One thing our study certainly highlighted is the lack of current studies addressing neuro-functional changes in cannabis users; the permanency of those changes, particularly after drug use has ceased; and, most importantly, what the consequences of those are on cognition and mental health. Recent evidence has further implicated cannabis use and the role of THC in the development of psychotic disorders (Di Forti, 2019) (who also present with disordered functioning of central executive and default mode networks (Buckner, 2013)). We are still in the infancy of fully understanding the long-term consequences to neuro-functioning following the use of cannabis.

These findings are described in the article entitled Regular cannabis use is associated with altered activation of central executive and default mode networks even after prolonged abstinence in adolescent users: Results from a complementary meta-analysis, recently published in the journal Neuroscience & Biobehavioral Reviews.


  1. Blest-Hopley, G., Giampietro, V., Bhattacharyya, S., 2018. Residual effects of cannabis use in adolescent and adult brains – A meta-analysis of fMRI studies. Neurosci Biobehav Rev 88, 26-41.
  2. Buckner R. L., 2013. The brain’s default network: origins and implications for the study of psychosis. Dialogues in clinical neuroscience, 15(3), 351–358.
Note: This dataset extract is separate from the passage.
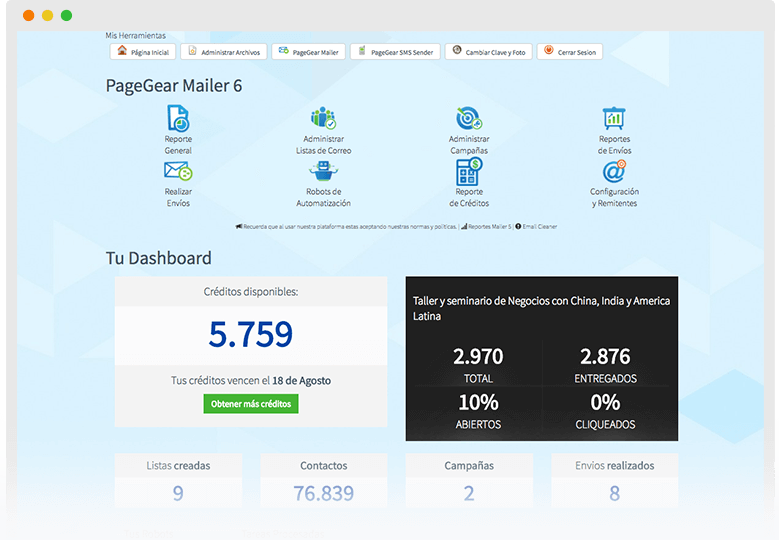Click the Contactos 76.839 stat card
Image resolution: width=779 pixels, height=541 pixels.
pos(324,481)
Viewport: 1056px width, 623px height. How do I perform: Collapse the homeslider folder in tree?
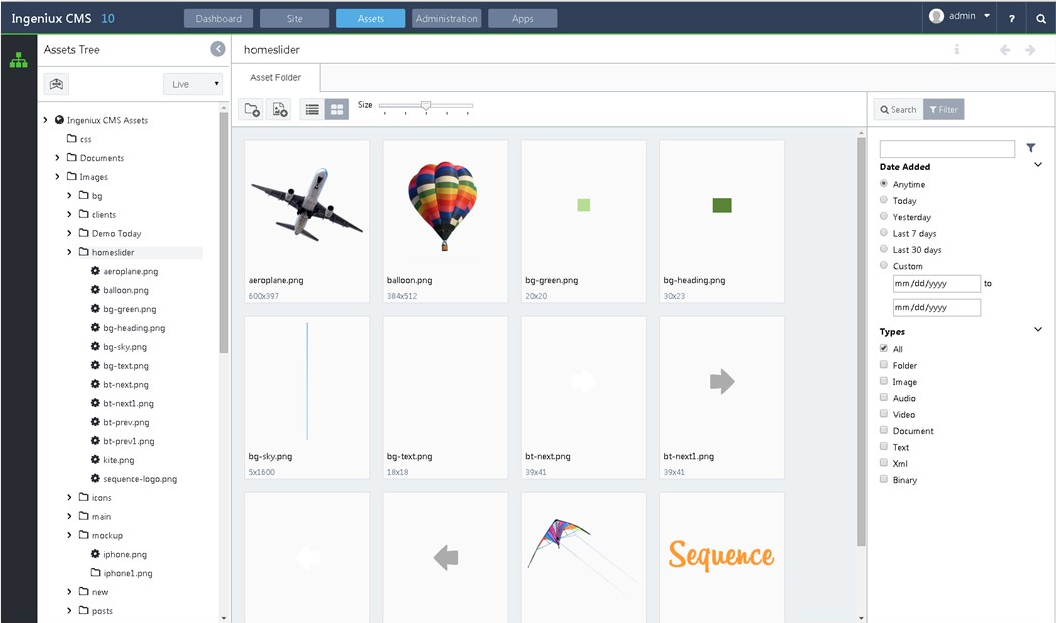(x=68, y=252)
  3. Di Forti et al, 2019. The contribution of cannabis use to variation in the incidence of psychotic disorder across Europe (EU-GEI): a multicentre case-control study. The Lancet Psychiatry.
  4. Iversen, L., 2003. Cannabis and the brain. Brain 126, 1252-1270.
  5. Lowe, R.H., Abraham, T.T., Darwin, W.D., Herning, R., Cadet, J.L., Huestis, M.A., 2009. Extended urinary Delta9-tetrahydrocannabinol excretion in chronic cannabis users precludes use as a biomarker of new drug exposure. Drug Alcohol Depend 105, 24-32.
  6. Schreiner, A.M., Dunn, M.E., 2012. Residual effects of cannabis use on neurocognitive performance after prolonged abstinence: a meta-analysis. Exp Clin Psychopharmacol 20, 420-429.